Starting at the line that contains "Open three-dot menu for The Romans page", reproduce only the lines through the end of the data, exactly, including both the first and the last; skip the pictures.

#### Data in this exercise

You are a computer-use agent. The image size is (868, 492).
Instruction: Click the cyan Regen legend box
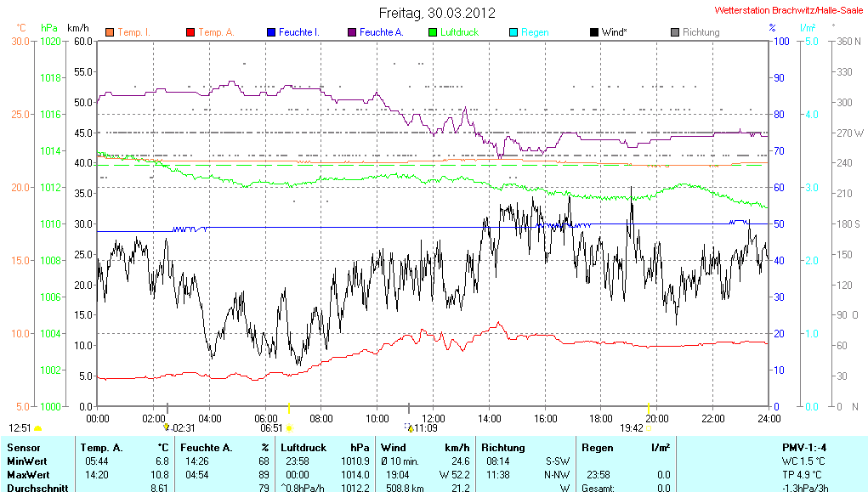coord(513,32)
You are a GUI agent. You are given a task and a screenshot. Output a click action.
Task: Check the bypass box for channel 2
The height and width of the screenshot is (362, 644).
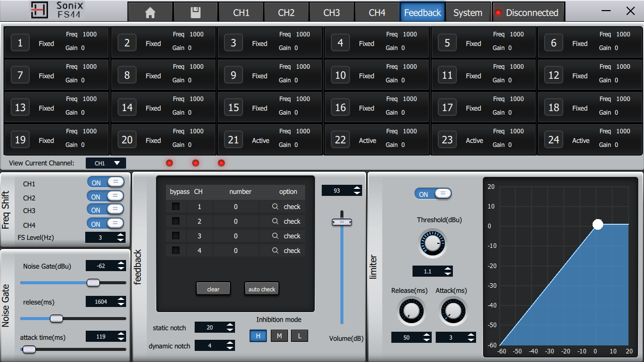coord(175,221)
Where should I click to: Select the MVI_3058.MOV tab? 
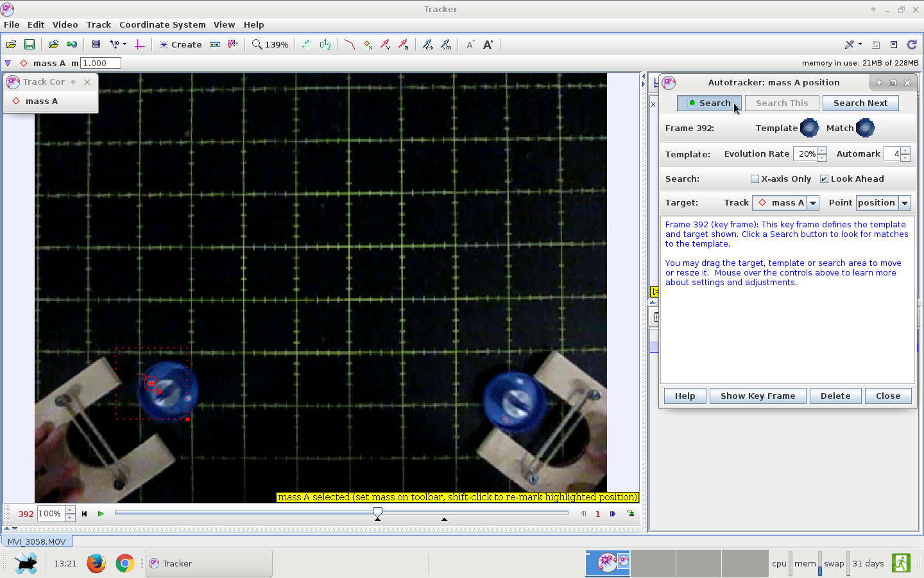[x=37, y=541]
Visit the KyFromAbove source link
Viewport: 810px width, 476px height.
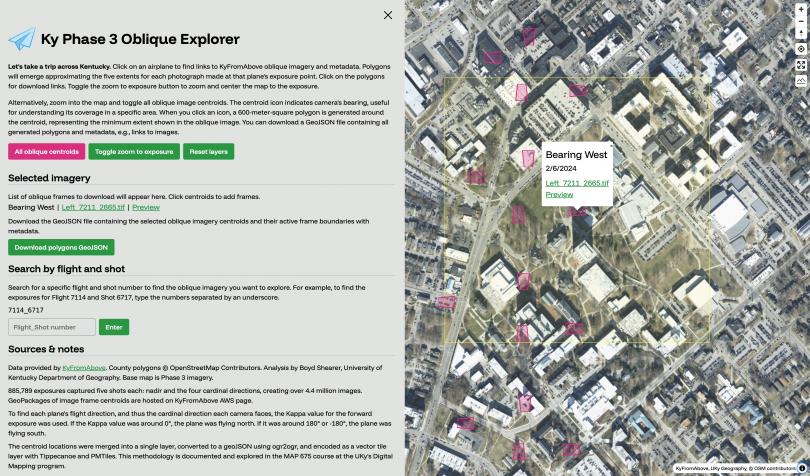coord(82,368)
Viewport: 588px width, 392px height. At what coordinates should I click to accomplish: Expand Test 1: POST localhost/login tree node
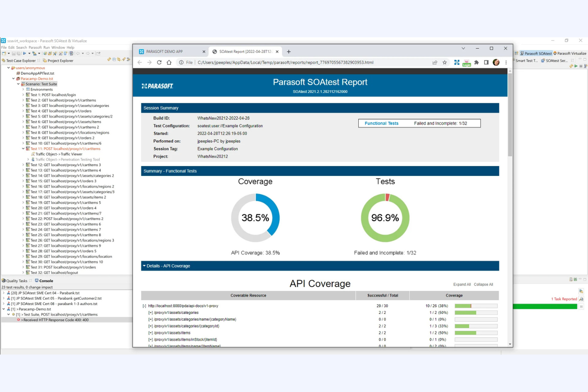[23, 95]
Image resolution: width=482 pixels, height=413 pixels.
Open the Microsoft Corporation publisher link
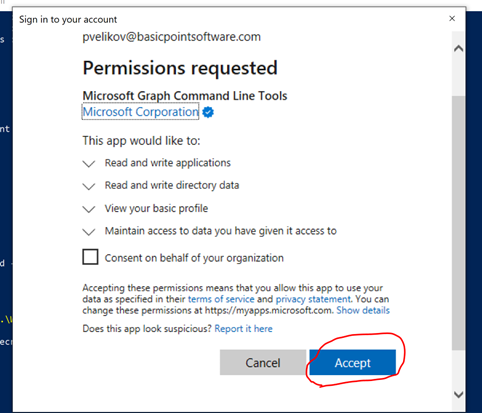point(141,112)

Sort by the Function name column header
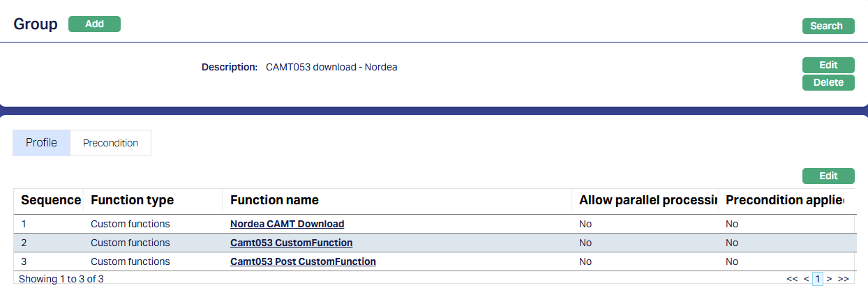pos(274,201)
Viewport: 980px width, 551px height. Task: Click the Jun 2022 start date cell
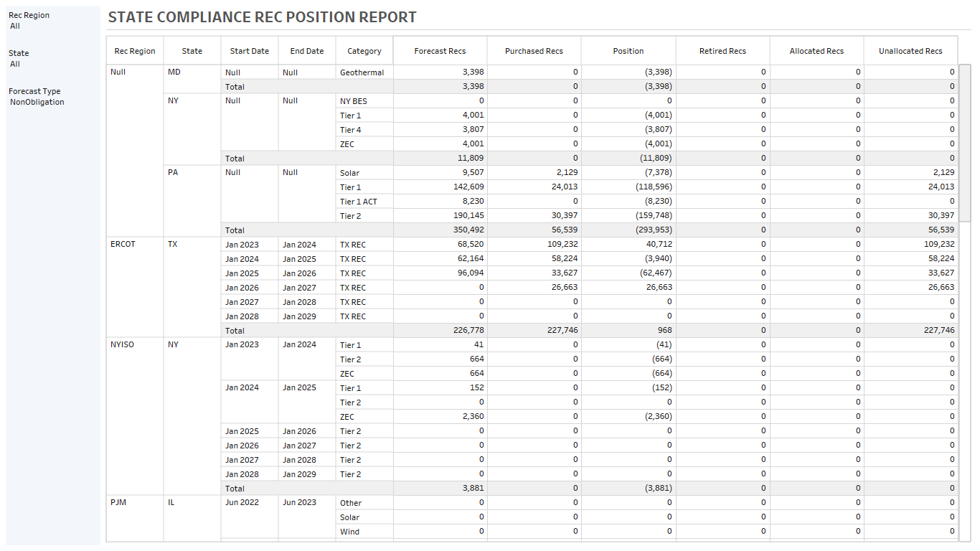(242, 502)
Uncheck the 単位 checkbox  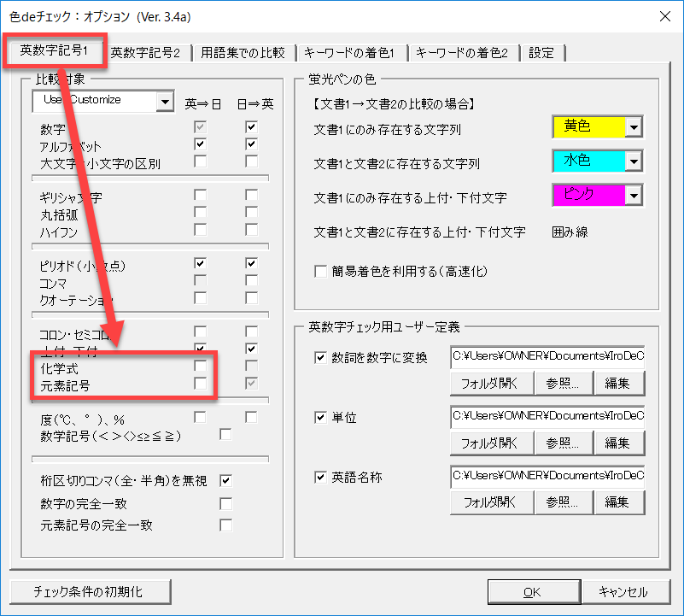tap(320, 417)
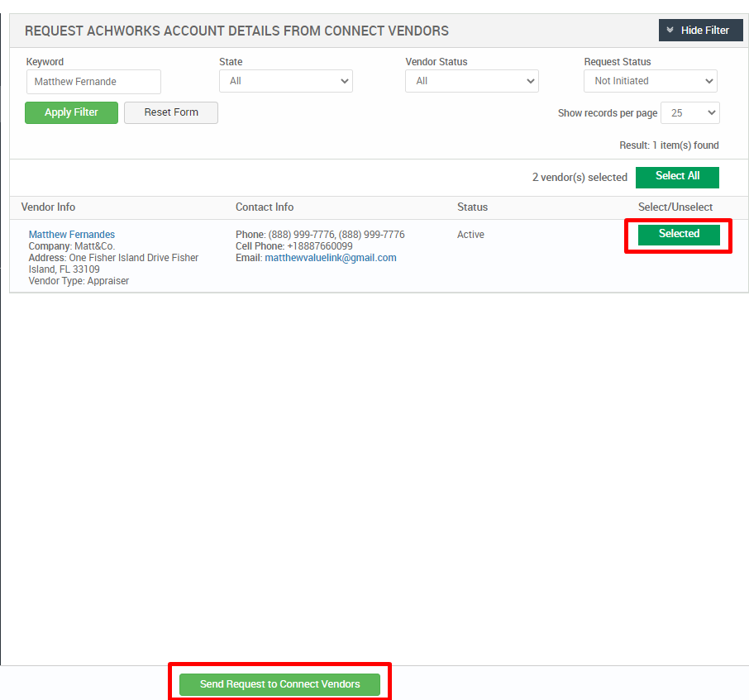Click inside the Keyword search field
749x700 pixels.
(x=93, y=81)
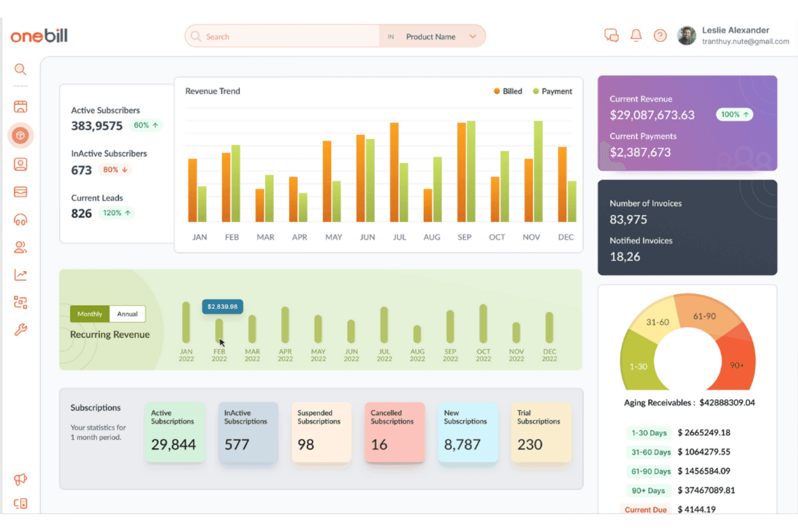Open the analytics line chart sidebar icon
The image size is (798, 532).
[x=20, y=275]
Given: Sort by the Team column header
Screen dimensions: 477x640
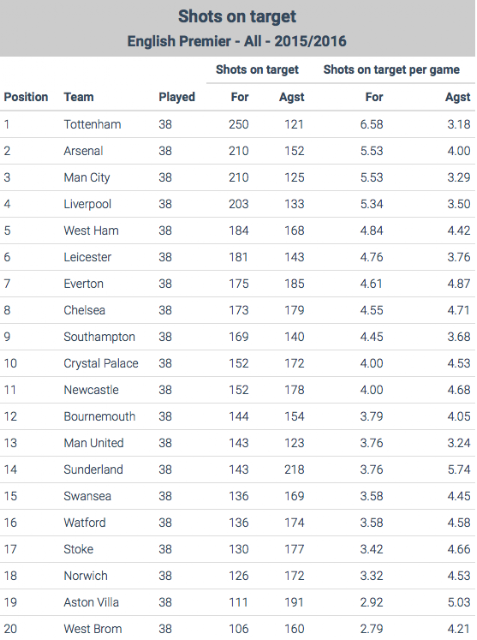Looking at the screenshot, I should [79, 97].
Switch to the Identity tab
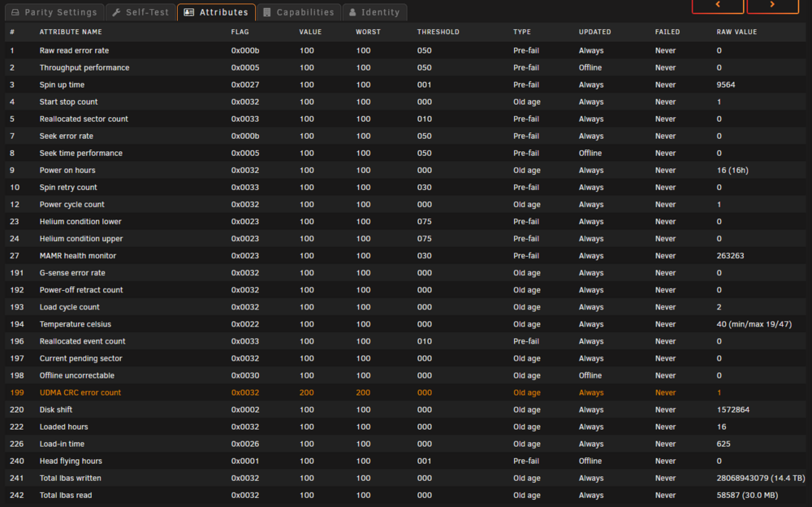The width and height of the screenshot is (812, 507). tap(374, 12)
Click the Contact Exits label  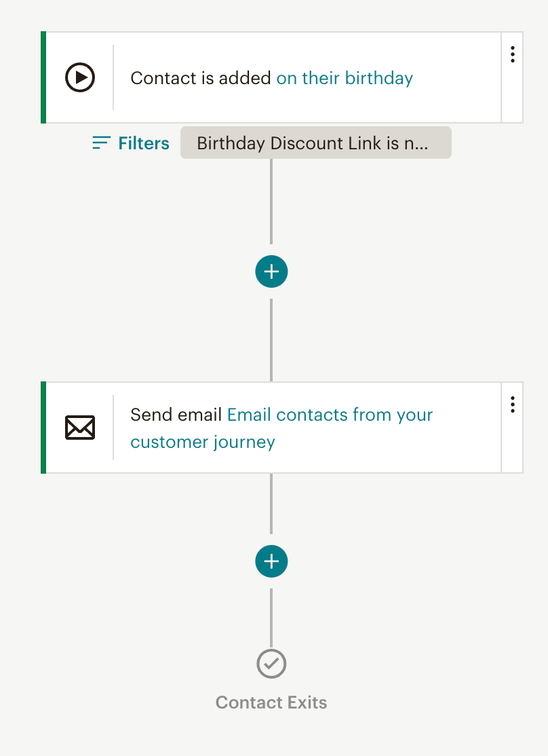click(271, 702)
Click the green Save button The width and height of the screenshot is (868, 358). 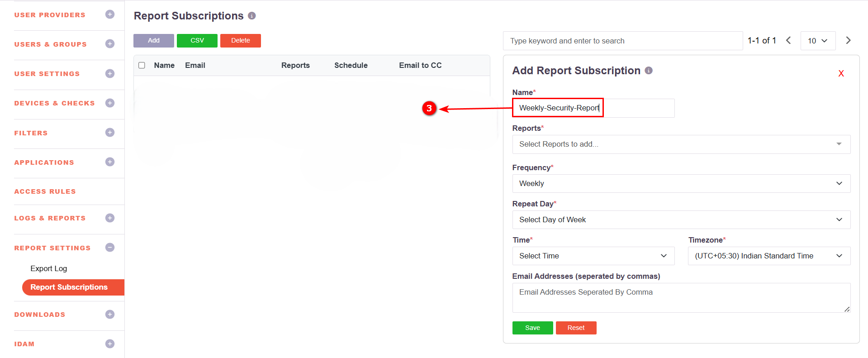click(x=532, y=328)
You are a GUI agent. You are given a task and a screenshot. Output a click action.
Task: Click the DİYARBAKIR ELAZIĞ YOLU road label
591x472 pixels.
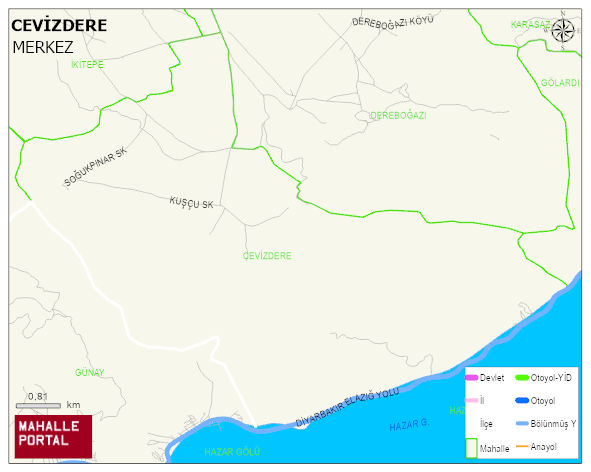click(347, 408)
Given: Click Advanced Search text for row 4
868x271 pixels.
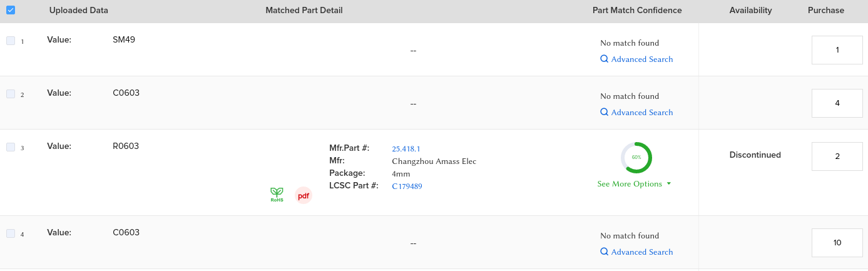Looking at the screenshot, I should point(641,252).
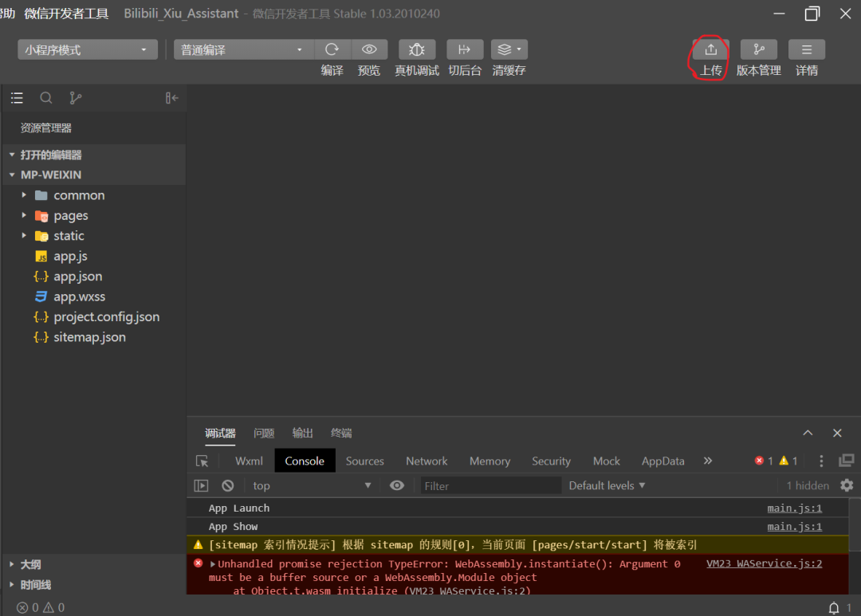Click the Upload (上传) icon
861x616 pixels.
click(710, 49)
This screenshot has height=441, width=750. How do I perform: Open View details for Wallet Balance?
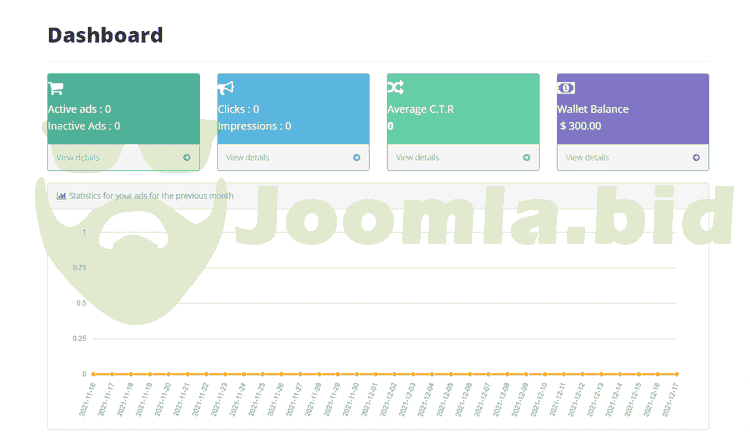pos(587,157)
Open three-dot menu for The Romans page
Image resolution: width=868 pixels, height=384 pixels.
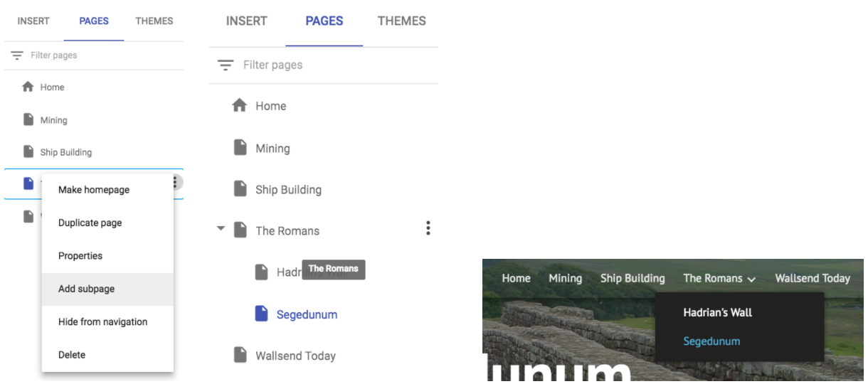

########

Completed exercise »
Open three-dot menu for The Romans page
Image resolution: width=868 pixels, height=384 pixels.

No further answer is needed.